#### Dataset content

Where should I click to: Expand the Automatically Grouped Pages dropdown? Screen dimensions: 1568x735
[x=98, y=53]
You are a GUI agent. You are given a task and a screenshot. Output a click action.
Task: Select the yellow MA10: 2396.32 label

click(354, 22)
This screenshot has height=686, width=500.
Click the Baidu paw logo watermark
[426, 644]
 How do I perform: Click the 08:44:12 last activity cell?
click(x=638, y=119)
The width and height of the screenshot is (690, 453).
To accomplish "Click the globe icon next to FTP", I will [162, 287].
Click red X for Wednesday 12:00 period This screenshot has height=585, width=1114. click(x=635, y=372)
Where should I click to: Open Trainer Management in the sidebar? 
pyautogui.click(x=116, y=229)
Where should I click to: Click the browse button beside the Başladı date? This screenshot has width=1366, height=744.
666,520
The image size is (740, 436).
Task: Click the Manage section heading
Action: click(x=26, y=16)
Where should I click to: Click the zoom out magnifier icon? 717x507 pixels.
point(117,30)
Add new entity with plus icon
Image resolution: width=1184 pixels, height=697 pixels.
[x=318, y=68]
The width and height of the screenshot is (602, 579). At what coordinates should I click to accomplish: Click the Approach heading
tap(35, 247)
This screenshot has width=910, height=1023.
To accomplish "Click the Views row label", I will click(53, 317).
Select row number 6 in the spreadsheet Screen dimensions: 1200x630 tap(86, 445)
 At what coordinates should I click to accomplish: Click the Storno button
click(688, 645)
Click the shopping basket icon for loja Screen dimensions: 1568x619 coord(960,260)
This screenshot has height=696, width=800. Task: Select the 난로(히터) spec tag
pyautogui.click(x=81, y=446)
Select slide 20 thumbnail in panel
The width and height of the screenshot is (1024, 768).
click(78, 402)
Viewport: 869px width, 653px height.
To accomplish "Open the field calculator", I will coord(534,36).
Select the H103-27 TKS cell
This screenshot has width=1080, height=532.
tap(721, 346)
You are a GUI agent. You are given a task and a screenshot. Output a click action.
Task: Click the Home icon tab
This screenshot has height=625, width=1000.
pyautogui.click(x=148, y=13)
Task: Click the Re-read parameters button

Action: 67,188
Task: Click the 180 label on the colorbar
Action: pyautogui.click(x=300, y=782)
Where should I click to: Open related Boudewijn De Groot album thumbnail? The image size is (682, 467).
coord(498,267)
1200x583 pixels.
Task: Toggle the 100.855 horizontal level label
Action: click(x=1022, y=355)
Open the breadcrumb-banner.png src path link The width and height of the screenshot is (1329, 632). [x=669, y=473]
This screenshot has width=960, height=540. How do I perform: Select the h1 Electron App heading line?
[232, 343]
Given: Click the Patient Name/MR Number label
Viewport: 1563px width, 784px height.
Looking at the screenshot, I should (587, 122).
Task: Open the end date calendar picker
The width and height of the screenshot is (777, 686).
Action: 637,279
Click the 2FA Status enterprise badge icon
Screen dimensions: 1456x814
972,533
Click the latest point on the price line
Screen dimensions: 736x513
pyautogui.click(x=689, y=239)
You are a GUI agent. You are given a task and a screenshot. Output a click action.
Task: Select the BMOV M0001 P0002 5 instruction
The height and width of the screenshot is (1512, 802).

#### Task brief
From the material above, set down exactly the lines starting at the one with "This screenshot has width=960, height=540." and ending at the one with "Task: Open the end date calendar picker", end lines included.

#### Written solution
This screenshot has width=960, height=540. How do I perform: Select the h1 Electron App heading line?
[232, 343]
Given: Click the Patient Name/MR Number label
Viewport: 1563px width, 784px height.
Looking at the screenshot, I should (587, 122).
Task: Open the end date calendar picker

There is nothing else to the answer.